The study had some limitations. As AFRS is a diffuse disease with multiple areas of focal microinvasion, it is often a futile exercise to document histopathological mucosal invasion. It can be seen in Fig. 1 (coronal sections) and Fig. 2 (sagittal sections) how multiple points of erosion can be seen in a single patient. We evaluated the non-contrast CT (NCCT) in detail using our scoring system to check for areas of erosion. Another limitation of the study is that we have taken erosion as a marker of mucosal/soft tissue invasion on HRCT. Extra-sinus extension, which is a better marker for tissue invasion would require a contrast-enhanced magnetic resonance imaging (CEMRI) or at least a contrast-enhanced computed tomography (CECT). Also, due to thinning of bones caused by the expansive disease, CT can often be over-sensitive for bone erosion, and hence has poor specificity. Lastly, we did not check for GM levels in the mucin or nasal wash samples obtained during surgery, which could have pointed towards a diagnosis of invasive sino-nasal aspergillosis.

Fig. 1
figure 1

Non-contrast Computed tomography (CT) coronal sections of paranasal sinuses for allergic fungal rhinosinusitis.
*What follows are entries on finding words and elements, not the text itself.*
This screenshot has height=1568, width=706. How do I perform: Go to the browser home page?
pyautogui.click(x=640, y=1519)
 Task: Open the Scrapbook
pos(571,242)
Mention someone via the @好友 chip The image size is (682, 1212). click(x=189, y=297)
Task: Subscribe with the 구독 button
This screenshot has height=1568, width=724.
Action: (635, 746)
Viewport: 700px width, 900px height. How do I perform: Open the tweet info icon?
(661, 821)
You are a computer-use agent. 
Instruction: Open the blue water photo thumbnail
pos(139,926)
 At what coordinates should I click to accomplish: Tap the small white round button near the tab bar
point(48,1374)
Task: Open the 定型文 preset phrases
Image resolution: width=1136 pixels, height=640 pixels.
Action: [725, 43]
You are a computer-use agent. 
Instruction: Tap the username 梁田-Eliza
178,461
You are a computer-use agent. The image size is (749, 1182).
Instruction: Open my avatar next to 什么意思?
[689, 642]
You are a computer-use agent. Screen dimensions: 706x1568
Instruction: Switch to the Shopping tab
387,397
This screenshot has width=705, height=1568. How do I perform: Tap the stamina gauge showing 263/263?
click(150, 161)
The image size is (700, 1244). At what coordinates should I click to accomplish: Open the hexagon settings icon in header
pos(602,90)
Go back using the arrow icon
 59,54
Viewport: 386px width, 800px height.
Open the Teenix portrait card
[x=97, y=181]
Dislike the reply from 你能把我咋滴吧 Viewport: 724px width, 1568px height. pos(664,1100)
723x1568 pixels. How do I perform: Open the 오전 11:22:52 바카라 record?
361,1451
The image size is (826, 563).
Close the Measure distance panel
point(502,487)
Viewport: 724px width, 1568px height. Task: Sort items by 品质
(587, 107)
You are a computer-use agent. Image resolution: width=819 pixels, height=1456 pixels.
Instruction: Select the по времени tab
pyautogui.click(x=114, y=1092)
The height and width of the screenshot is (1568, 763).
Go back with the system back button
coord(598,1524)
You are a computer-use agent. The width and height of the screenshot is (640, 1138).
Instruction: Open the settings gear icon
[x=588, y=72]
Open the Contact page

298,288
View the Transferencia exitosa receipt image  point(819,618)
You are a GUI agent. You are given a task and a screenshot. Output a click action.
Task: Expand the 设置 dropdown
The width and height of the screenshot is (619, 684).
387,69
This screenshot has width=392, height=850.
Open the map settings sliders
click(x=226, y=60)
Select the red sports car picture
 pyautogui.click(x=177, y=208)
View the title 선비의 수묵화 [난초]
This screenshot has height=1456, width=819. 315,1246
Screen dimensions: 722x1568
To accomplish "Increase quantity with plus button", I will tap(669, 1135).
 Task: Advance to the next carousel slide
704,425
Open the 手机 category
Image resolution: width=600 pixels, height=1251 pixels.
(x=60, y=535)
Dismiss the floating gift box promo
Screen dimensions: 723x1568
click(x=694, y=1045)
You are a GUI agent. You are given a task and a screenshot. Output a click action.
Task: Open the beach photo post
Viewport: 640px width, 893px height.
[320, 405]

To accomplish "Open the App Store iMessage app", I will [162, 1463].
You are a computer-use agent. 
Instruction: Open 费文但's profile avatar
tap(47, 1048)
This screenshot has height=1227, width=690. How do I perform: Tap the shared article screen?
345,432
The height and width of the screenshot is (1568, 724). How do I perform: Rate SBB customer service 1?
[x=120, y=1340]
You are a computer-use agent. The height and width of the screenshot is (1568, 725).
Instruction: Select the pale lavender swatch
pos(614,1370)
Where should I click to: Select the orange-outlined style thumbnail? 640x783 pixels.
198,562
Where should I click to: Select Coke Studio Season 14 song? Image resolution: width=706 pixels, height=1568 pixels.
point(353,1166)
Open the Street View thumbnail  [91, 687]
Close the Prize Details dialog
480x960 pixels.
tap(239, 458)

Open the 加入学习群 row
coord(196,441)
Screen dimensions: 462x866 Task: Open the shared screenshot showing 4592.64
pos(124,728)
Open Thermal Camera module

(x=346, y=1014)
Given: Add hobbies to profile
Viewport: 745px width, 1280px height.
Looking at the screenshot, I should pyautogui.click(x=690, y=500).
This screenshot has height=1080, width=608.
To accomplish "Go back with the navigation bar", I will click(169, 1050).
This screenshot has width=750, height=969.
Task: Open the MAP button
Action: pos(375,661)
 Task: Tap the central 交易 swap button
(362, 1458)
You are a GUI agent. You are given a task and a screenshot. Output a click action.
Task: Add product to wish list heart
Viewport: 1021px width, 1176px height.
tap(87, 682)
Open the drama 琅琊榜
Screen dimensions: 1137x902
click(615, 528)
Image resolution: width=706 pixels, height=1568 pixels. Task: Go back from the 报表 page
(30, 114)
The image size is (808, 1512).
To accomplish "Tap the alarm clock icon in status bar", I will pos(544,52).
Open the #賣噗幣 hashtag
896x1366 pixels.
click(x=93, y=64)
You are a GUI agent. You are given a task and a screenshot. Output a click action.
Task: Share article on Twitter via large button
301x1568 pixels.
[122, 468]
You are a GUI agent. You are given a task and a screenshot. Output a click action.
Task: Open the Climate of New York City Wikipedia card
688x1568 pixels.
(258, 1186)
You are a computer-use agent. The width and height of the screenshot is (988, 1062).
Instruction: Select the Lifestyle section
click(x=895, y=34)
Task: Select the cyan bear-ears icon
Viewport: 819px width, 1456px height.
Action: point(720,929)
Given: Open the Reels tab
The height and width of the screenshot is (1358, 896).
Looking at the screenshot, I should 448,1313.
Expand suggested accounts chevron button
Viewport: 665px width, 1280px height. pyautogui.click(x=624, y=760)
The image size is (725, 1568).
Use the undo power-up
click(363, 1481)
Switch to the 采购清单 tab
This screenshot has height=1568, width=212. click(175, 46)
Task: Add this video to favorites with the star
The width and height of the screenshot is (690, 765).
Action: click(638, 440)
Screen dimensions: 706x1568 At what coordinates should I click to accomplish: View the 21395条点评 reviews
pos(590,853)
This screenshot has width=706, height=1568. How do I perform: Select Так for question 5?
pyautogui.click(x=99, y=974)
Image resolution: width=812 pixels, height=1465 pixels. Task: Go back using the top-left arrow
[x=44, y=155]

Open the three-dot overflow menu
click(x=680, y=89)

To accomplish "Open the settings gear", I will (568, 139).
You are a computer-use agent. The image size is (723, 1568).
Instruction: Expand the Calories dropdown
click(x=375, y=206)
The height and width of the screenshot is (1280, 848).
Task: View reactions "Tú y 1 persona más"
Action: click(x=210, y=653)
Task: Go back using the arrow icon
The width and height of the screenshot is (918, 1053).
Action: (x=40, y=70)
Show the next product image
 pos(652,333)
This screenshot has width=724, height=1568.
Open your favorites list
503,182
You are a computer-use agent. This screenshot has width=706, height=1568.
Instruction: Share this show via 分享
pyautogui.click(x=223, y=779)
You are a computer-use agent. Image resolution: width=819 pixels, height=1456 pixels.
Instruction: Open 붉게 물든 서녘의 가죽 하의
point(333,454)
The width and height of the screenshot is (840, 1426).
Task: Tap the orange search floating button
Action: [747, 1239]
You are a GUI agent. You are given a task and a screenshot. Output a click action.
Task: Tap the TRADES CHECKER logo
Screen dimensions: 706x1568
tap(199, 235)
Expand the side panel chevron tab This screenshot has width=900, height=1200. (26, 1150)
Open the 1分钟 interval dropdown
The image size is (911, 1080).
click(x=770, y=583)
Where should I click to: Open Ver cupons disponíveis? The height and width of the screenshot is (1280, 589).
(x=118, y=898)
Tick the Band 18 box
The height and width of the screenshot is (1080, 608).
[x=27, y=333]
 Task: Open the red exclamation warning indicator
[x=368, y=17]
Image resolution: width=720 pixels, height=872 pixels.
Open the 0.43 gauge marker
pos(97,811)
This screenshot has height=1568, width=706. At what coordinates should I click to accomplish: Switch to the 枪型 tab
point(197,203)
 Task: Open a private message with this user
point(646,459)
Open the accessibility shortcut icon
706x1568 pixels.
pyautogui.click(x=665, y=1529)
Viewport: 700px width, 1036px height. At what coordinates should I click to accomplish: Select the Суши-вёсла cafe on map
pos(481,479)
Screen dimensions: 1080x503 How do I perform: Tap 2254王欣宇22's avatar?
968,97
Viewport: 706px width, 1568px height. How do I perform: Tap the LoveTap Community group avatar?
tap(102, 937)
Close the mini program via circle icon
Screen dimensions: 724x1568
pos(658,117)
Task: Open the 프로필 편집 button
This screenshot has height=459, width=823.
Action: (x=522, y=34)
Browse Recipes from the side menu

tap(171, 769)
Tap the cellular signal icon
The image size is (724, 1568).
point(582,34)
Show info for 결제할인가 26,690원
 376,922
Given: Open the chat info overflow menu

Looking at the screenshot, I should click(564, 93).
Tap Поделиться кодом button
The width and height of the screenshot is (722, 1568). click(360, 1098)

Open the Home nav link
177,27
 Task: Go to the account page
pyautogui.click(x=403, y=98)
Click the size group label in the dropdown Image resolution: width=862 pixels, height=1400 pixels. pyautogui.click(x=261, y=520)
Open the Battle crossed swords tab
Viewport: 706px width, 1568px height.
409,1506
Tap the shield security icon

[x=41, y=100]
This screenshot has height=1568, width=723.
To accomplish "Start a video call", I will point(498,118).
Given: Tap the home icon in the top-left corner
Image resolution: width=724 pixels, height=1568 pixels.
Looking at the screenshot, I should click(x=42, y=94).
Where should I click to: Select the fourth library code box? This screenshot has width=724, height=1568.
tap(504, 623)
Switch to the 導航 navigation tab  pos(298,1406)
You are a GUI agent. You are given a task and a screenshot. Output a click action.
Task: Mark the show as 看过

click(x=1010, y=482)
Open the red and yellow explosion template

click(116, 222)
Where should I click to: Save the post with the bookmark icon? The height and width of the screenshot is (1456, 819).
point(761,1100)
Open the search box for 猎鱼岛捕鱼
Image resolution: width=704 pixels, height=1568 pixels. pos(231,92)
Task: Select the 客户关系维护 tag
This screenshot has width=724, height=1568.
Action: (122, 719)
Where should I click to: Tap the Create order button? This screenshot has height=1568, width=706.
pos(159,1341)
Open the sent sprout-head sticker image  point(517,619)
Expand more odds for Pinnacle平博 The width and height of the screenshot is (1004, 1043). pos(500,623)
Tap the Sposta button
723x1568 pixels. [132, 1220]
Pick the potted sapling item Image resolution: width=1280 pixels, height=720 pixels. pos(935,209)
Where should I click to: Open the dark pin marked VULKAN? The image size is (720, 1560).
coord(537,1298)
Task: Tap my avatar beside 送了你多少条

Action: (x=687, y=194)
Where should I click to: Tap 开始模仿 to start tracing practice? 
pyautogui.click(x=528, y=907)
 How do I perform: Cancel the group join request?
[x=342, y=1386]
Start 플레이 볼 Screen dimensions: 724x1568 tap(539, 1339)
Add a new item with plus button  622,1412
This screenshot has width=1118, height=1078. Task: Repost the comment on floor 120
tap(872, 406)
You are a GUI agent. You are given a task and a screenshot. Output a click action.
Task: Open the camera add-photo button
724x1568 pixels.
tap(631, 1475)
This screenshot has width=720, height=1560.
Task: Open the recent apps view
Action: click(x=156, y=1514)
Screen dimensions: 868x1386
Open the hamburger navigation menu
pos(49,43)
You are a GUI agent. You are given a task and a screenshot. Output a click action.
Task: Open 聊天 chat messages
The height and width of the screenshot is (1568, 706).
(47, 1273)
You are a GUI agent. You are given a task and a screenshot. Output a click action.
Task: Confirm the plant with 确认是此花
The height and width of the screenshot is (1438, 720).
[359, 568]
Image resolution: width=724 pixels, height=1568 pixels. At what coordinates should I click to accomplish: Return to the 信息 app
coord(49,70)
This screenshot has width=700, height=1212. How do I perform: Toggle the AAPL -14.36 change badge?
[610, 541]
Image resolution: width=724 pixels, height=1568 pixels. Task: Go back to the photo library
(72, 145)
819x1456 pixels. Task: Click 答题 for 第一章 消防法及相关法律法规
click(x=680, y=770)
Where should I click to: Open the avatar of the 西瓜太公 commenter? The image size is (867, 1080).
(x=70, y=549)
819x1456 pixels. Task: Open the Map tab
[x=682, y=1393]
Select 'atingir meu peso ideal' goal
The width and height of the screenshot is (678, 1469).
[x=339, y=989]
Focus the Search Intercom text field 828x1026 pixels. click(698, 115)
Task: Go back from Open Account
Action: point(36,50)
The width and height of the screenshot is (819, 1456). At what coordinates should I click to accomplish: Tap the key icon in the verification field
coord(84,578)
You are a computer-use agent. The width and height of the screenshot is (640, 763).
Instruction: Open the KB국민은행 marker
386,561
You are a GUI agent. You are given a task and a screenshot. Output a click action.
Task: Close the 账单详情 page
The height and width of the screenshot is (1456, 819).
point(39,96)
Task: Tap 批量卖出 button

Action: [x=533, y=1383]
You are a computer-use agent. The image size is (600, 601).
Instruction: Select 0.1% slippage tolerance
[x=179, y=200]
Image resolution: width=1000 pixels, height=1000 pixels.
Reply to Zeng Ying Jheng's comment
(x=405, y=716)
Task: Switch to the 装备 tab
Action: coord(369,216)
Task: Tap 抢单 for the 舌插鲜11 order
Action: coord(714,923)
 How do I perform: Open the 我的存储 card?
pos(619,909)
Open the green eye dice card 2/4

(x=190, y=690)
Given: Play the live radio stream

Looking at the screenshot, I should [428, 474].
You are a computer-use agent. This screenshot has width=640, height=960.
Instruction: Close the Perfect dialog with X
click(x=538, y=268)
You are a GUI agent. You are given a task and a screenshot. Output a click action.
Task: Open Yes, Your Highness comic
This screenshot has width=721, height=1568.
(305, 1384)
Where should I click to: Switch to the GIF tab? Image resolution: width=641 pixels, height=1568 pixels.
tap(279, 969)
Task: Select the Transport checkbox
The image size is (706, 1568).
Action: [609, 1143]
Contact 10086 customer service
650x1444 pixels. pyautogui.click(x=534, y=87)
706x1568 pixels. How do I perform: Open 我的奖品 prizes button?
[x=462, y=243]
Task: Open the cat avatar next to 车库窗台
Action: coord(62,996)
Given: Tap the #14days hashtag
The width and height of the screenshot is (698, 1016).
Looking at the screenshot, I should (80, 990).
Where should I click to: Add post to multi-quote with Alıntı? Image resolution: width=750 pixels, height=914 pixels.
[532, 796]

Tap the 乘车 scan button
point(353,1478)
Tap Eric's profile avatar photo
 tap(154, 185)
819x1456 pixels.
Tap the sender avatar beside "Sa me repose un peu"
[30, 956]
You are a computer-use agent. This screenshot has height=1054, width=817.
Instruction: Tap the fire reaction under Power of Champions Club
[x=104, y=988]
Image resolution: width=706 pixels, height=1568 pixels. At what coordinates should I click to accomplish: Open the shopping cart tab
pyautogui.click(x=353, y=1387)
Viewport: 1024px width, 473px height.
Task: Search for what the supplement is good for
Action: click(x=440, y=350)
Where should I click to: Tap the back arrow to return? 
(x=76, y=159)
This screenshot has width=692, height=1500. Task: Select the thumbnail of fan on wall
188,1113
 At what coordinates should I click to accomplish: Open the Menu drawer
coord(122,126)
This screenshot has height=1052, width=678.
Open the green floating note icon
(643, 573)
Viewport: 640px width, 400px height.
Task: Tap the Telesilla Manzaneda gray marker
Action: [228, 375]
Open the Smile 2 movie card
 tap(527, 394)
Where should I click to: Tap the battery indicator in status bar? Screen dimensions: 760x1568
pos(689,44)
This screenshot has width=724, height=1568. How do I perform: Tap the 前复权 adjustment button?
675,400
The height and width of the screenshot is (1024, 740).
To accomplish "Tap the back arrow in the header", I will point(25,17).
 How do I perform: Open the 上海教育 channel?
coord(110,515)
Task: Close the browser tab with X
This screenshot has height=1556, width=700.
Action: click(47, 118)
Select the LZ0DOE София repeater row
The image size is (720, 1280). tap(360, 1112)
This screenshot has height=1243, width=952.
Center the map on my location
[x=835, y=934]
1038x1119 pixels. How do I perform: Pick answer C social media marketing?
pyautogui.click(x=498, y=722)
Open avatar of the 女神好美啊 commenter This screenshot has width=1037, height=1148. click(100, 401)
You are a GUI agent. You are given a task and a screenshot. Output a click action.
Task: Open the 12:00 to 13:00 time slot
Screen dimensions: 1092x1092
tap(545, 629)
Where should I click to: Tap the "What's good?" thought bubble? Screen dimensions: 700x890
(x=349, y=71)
This CT shows right fovea ethmoidalis erosion (a), left cribriform plate erosion (b) and right lateral sphenoidal wall erosion (c) (All findings depicted by arrows)

Fig. 2
figure 2

Non-contrast computed tomography (CT) sagittal section, showing posterior wall of frontal sinus erosion (white arrow) and sphenoidal roof erosion (arrowhead)

Conclusion

Serum galactomannan values correlate poorly with aggressiveness of disease quantified on CT of PNS. We could not find a statistically significant correlation between the two despite Aspergillus being the most common cause of AFRS. Further studies incorporating CEMR or CECT in their protocols are needed to document tissue invasion with AFRS and its statistical correlation with serum galactomannan values.